Un’altra versione di questo post è uscita su Internazionale.

5 risposte

  1. In questi giorni un gruppo di discussione fra imprenditori, in LinkedIn si domanda: come prendere decisioni rapide?. Le risposte sono dei balbettii. Così, tanto per dare una rinfrescatina ho fatto un ripasso delle teorie e dei metodi che un po’ conosco e che ho individuati nel tempo. Fatica sprecata e risultati zoppi. Bastava attendere Nuovo e Utile, questo post e tutti i suoi link, e i link dei link, per trovare una esaustiva biblioteca ragionata, facilissima da consultare e scritta –come il solito– in modo mirabile. Grazie Annamaria dei miracoli.

  2. Ciao Rodolfo. Felice che NeU si renda utile, grazie per avermelo scritto e arrivederci su queste pagine.

    Anzi, se ti va possiamo fare così: poiché il tema è interessante e d’attualità, se il tuo gruppo di discussione ha un quesito e me lo dice, posso magari rispondere qui su NeU. O, almeno, ci provo.

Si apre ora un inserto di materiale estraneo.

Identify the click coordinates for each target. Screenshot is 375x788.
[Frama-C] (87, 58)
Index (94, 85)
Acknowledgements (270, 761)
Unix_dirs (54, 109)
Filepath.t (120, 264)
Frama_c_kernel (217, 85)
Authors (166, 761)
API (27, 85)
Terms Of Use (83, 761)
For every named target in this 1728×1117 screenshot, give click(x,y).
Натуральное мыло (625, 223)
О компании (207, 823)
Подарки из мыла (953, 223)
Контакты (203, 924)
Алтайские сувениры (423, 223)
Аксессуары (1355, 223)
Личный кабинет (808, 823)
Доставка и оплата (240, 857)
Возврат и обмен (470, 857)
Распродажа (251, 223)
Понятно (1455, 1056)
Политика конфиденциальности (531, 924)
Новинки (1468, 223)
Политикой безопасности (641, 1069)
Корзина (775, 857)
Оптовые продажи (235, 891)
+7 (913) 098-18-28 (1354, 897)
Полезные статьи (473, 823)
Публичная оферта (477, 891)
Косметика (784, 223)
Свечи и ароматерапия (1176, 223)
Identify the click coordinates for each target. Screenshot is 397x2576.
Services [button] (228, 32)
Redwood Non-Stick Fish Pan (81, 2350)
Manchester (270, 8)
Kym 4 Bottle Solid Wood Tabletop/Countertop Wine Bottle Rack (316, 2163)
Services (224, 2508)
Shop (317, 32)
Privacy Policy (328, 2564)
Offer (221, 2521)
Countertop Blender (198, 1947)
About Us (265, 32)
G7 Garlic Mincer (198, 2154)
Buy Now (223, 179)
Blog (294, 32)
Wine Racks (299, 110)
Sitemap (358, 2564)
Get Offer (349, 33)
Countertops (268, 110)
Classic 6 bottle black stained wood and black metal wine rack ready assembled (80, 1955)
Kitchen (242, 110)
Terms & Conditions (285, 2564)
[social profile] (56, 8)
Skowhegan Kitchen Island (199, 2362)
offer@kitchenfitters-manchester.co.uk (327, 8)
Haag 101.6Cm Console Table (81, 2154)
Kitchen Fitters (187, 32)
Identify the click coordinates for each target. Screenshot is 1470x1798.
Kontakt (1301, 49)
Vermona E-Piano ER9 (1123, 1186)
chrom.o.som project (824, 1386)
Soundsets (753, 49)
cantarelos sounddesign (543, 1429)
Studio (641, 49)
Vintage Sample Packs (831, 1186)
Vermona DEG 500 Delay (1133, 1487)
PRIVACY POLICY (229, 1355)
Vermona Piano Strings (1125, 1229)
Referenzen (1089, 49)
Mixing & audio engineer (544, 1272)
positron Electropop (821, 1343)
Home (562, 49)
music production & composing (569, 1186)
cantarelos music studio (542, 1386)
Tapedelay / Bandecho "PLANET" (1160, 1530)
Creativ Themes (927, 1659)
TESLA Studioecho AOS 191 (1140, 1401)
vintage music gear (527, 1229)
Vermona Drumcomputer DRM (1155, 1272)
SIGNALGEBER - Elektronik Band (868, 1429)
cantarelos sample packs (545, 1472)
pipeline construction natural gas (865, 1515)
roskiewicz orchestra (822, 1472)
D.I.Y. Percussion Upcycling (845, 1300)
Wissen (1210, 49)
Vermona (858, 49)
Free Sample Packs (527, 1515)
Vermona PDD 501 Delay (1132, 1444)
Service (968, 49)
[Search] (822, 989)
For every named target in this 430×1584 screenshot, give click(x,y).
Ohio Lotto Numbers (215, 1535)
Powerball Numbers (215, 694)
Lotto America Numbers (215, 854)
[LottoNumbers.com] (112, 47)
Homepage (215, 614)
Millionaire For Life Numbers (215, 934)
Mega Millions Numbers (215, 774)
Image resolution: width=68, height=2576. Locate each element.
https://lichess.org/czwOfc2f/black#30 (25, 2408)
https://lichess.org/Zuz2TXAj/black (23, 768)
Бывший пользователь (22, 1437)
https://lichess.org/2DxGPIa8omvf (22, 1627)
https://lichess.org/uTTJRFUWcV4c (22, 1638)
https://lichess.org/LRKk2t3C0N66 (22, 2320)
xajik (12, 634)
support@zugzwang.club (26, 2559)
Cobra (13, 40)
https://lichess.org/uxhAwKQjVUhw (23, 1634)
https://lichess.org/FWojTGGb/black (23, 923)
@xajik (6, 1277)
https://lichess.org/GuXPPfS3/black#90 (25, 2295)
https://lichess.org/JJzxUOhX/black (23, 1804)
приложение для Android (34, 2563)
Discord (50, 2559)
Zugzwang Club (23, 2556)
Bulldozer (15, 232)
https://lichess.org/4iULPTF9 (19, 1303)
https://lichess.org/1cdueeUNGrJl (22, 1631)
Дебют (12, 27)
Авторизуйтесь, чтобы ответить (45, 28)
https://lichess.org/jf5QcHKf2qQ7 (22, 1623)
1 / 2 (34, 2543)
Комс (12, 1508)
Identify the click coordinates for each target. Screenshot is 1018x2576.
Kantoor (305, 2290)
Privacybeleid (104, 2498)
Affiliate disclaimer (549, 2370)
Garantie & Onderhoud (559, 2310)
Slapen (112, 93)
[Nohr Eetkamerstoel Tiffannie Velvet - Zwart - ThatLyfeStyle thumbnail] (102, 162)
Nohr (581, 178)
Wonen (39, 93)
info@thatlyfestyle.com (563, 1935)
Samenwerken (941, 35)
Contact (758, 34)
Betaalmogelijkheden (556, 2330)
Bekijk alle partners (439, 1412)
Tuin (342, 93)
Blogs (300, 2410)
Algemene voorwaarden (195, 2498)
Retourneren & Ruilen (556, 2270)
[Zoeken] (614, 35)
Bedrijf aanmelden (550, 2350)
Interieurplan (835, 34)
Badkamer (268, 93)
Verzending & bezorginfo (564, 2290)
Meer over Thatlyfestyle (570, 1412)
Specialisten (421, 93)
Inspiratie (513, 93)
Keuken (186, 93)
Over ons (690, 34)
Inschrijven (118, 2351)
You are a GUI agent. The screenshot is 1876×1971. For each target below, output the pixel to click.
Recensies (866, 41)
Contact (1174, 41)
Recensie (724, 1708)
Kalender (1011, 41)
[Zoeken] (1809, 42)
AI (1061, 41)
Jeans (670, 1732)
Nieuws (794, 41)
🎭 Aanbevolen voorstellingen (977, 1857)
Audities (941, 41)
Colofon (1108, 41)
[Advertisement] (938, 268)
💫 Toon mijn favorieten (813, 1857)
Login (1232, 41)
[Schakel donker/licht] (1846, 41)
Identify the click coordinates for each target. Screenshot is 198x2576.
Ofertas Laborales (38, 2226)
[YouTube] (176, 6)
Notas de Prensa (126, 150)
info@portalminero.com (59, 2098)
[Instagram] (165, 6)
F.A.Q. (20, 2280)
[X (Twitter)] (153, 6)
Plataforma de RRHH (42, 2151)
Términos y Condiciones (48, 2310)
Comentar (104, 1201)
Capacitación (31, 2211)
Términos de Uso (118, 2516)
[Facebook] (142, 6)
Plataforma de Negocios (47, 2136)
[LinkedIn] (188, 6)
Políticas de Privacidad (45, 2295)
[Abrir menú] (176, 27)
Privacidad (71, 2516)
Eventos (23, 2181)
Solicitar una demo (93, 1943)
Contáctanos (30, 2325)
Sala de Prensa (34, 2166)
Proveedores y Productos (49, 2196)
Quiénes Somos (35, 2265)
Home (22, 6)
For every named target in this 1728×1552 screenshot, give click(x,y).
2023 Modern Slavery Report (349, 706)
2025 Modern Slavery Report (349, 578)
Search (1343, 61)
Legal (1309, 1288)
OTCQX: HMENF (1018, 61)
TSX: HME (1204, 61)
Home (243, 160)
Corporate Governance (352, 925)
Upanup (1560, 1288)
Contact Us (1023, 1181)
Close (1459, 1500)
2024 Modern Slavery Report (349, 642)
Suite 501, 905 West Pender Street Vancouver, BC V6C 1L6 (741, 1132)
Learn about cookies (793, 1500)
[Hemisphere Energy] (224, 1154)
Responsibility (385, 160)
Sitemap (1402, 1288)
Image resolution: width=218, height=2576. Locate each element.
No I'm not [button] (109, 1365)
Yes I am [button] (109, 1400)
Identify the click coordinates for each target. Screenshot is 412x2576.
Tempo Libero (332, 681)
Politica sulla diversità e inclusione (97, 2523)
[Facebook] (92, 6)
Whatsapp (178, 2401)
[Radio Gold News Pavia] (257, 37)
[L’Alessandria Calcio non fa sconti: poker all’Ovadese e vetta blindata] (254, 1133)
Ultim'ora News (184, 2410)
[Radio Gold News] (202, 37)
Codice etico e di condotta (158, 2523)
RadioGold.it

    1. Gentilissima Annamaria, questi sono i gruppi di discussione, che iniziano e rapidamente terminano, nella macro categoria delle strategie competitive: http://www.linkedin.com/groups/Strategie-competitive-modelli-business-4151791?goback=%2Egde_4151791_member_225676682
      alla quale mi sono iscritto –ma dura poco– per curiosare. Si scopre, anzi si conferma, che il livello culturale dell’imprenditoria nazionale è lo specchio del Paese attuale. Perché è difficile darsi risposte sensate ed esaustive se non si è neppure capaci di porsi domande. Ne avessero anche solo uno, di cappello! Il mio punto di vista è probabilmente viziato e incarognito, dipende da ciò che siamo messo a confronto con ciò che avremmo potuto essere.

      1. Sono iscritta a Linkedin ma lo uso pochissimo, e quindi sono andata a dare un’occhiata per rendermi conto. Qualche contributo interessante c’è, ma bisogna andare a cercarselo tra messaggi autopromozionali e considerazioni sbrigative.